■ **Required tasks**
1 – Write out the part of the popcorn recipe thread from "## stopbarking" to "small pool underneath.".
2 – In the popcorn recipe thread, what size pan is suggested for one handful of kernels?
3 – Continue the popcorn recipe thread from where it stops.

I like EVOO, and grapeseed oil, esp lemon-infused varieties...though I did have 1 garlic infused oil that was suprerb (most of them are awful)
garlic salt, to taste. Must be applied immediately after removing from heat.
pan about 12-15X the volume of the corn you are using, about 4 qt for one z-sized handful.

place 'corn and oil in pan with loose-fitting lid over high-heat
pop until popping slows to 1 kernel/s....-ish
dump in bowl, immediately salt...stainless steel mixing bowl is traditional

total time: 10-ish minutes...if you clean your pan while it's hot.

Been enjoying and developing this recipe/approach for nearly 20 years, hope you enjoy it too!


----------



## stopbarking

Zwiefel said:


> Home made popcorn.
> 
> 1 handful of popcorn kernels, unless you prefer more. or less.
> enough oil to coat the kernels and have a small pool underneath.
> I like EVOO, and grapeseed oil, esp lemon-infused varieties...though I did have 1 garlic infused oil that was suprerb (most of them are awful)
> garlic salt, to taste. Must be applied immediately after removing from heat.
> pan about 12-15X the volume of the corn you are using, about 4 qt for one z-sized handful.
> 
> place 'corn and oil in pan with loose-fitting lid over high-heat
> pop until popping slows to 1 kernel/s....-ish
> dump in bowl, immediately salt...stainless steel mixing bowl is traditional
> 
> total time: 10-ish minutes...if you clean your pan while it's hot.
> 
> Been enjoying and developing this recipe/approach for nearly 20 years, hope you enjoy it too!

■ **Data supplied**
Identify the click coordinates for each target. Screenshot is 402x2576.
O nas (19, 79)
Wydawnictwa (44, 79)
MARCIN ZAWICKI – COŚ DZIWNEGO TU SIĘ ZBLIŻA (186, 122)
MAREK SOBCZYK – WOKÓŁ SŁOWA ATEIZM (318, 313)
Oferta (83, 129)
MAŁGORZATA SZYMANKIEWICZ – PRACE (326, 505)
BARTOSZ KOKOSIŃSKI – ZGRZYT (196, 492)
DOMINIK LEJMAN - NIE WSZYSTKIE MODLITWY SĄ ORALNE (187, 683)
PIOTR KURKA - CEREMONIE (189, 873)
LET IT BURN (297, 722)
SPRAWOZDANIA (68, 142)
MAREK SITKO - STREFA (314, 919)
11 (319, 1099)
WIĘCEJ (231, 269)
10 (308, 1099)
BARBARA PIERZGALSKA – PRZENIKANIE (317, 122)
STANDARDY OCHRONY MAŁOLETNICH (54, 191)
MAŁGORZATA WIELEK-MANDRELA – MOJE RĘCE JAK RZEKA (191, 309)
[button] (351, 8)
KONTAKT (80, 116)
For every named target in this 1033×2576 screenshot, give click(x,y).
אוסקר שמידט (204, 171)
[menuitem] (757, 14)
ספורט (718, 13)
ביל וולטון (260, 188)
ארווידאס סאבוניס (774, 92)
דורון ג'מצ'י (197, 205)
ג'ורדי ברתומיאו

■ **Answers given**
1 –
## stopbarking

Zwiefel said:


> Home made popcorn.
> 
> 1 handful of popcorn kernels, unless you prefer more. or less.
> enough oil to coat the kernels and have a small pool underneath.

2 – About 4 quarts, roughly 12 to 15 times the volume of the corn.

3 –
Replace your garlic salt with vinegar powder and Maldon salt and you've got my recipe. Salt and vinegar everything!


----------



## bprescot

Funnily enough, my true go-to (especially for a crowd where I need to truly entertain as well as cook) would also be a Bolognese. I started with this recipe, and have customized from there, but it's rarely the same thing twice. I always skip the celery, usually skip the liver, and often sub the meat (just use a salty meat then a meaty meat). It's always a hit, probably because everyone hears "bolognese" and then expects Prego "Meat" Sauce.


----------



## Anton

My Chiles Rellenos.. If only they took a quarter of the time they take to make!


----------



## Bill13

stereo.pete said:


> Thomas Keller's Fried Chicken from Ad Hoc, hands down an unbelievable dish every time! I'll take a photo of the recipe tomorrow.



Have this cookbook, now I need to make this recipe tomorrow night! MMMMM fried chicken with some redskin potato salad.


----------



## knyfeknerd

The Pommes Boulangere from Coliccio's Craft of Cooking is so badass. It's a PITA to peel a bunch of fingerling potatoes, but it's sooooooooooooooooooooooo worth it.


----------



## Bill13

Zwiefel said:


> Home made popcorn.
> 
> 1 handful of popcorn kernels, unless you prefer more. or less.
> enough oil to coat the kernels and have a small pool underneath.
> I like EVOO, and grapeseed oil, esp lemon-infused varieties...though I did have 1 garlic infused oil that was suprerb (most of them are awful)
> garlic salt, to taste. Must be applied immediately after removing from heat.
> pan about 12-15X the volume of the corn you are using, about 4 qt for one z-sized handful.
> 
> place 'corn and oil in pan with loose-fitting lid over high-heat
> pop until popping slows to 1 kernel/s....-ish
> dump in bowl, immediately salt...stainless steel mixing bowl is traditional
> 
> total time: 10-ish minutes...if you clean your pan while it's hot.
> 
> Been enjoying and developing this recipe/approach for nearly 20 years, hope you enjoy it too!



I do this too. One trick I use is I cover the pan with a pizza screen so the steam can escape easier. Makes for more excitement and a louder popping noise which is fun too.


----------



## Zwiefel

Bill13 said:


> I do this too. One trick I use is I cover the pan with a pizza screen so the steam can escape easier. Makes for more excitement and a louder popping noise which is fun too.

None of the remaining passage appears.